Knochenwald: Die Jagd beginnt

Gera hatte den Moment genau abgepasst. Aus diesem Hi-Tech-Knast gab es kein Entkommen. Aber eine Schwachstelle gab es trotzdem: Den Menschen. Ihm war bewusst, dass seine Gefängniswärter früher oder später kommen würden, um sich um ihn zu kümmern. Und das war der Moment in dem er würde handeln müssen. Dann durfte er keinen Fehler machen. Andernfalls hätte er sicher wieder diese beschissene Mikrowellenwaffe zu spüren bekommen. Oder Schlimmeres.

Als der muskulöse und äußerst wachsam aussehende Sicherheitsmann eintrat, um ihn zu holen, wurde ihm klar, dass das nicht einfach werden würde. Aber immerhin hatte man nur einen von ihnen geschickt. Das war der Vorteil von angepissten und zerrisenen Klamotten: Die Leute unterschätzten einen ganz automatisch, wenn man wie ein Penner aussah und roch.

Der Sicherheitsmann machte sich den Spaß, einen Moment lang vor der durchsichtigen Gefängnistür stehenzubleben. Er sah Gera fest in die Augen und fuhr sich mit freien Hand – in der anderen trug er ein Sturmgewehr – vielsagend über die Kehle. Dabei lächelte er so strahlend, wie ein Kind, dem man kostenlose Selbstbedienung im Spielzeugladen gewährt hatte. Anscheinend ging es jetzt wirklich um alles oder nichts.

Der Mann drückte den Öffnungsknopf neben der Zellentür, wartete bis sich die Tür geöffnet hatte und bekam einen mustergültigen Kinnhaken verpasst, mit dem er nicht gerechnet hatte. Sein Gewehr fiel ihm aus der Hand.
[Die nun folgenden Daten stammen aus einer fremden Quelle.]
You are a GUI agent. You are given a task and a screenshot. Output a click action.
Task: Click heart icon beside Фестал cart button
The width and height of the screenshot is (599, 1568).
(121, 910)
Als Gera es sich aber schnappen wollte, bewies der Mann, dass seine militärische Ausbildung nicht weniger Wert war als Geras Boxerfahrung. Trotz des harten Schlages kippte er nicht um und schaffte es den Fuß auf das Gewehr zu stellen, noch bevor sich Gera danach bücken konnte. Dann holte er seinerseits zu einem Schlag aus, mit dem Ziel, Gera schwungvoll zurück in seine Zelle zu befördern. Dieser konnte dem gut gezielten Fausthieb zwar nicht gänzlich entgehen und wurde für dieses Versagen mit einem dröhnenden Schmerz in seiner Stirn belohnt, schaffte es aber dennoch, außerhalb der Zelle zu bleiben. Dabei ließ Gera sich theatralisch zu Boden fallen und versuchte benommen und orientierungslos zu wirken, obwohl er den Schlag im Grunde gut weggesteckt hatte.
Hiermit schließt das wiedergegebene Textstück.